Task to carry out
Produce exactly the lines from the one holding "Open 更新设置 update settings icon" through the last line of the data below, with every picture left out.

Stored data entries:
________
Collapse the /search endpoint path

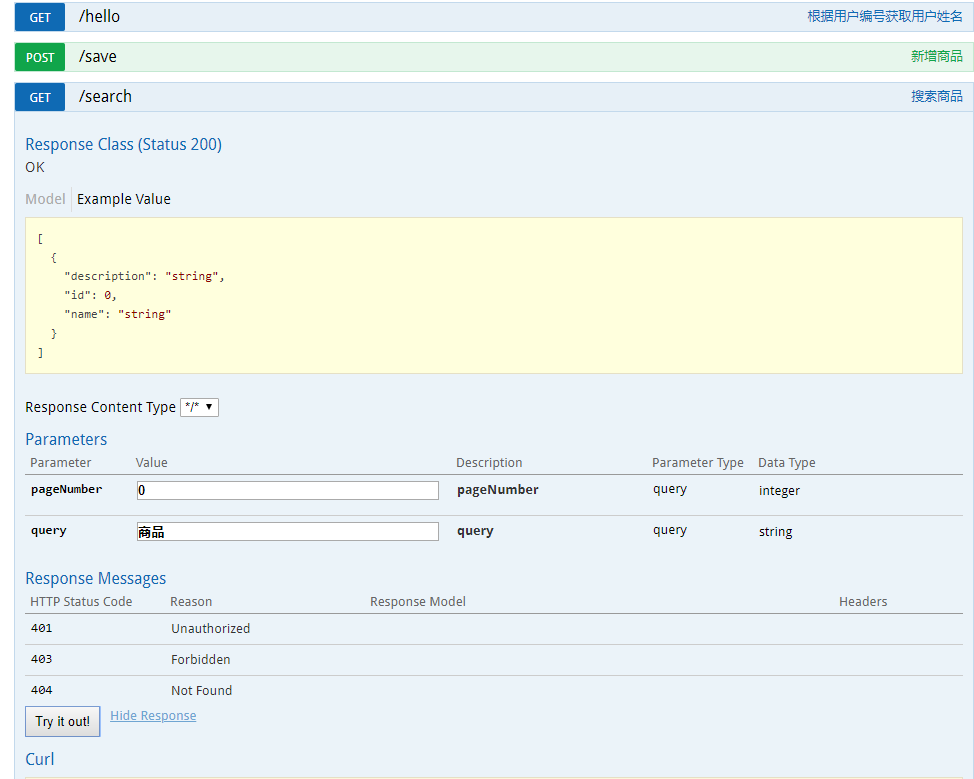(105, 97)
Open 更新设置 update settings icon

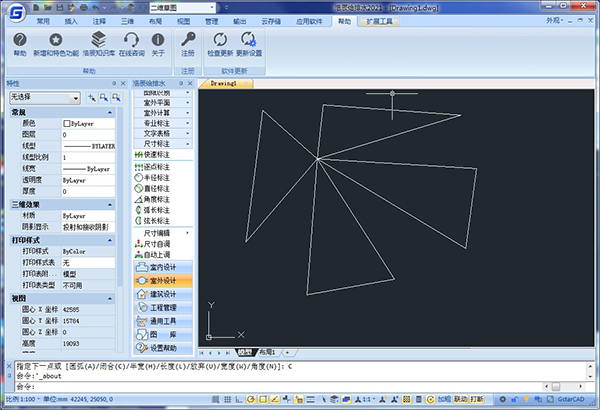point(249,40)
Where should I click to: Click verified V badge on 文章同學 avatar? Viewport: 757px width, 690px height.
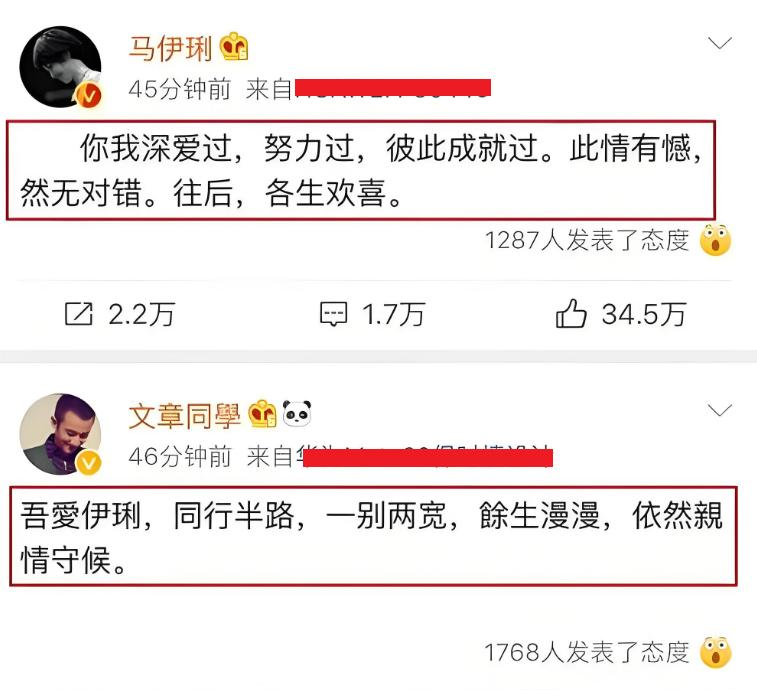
________
Problem solution
Open 更新设置 update settings icon

point(249,40)
Where should I click to: Click verified V badge on 文章同學 avatar? Viewport: 757px width, 690px height.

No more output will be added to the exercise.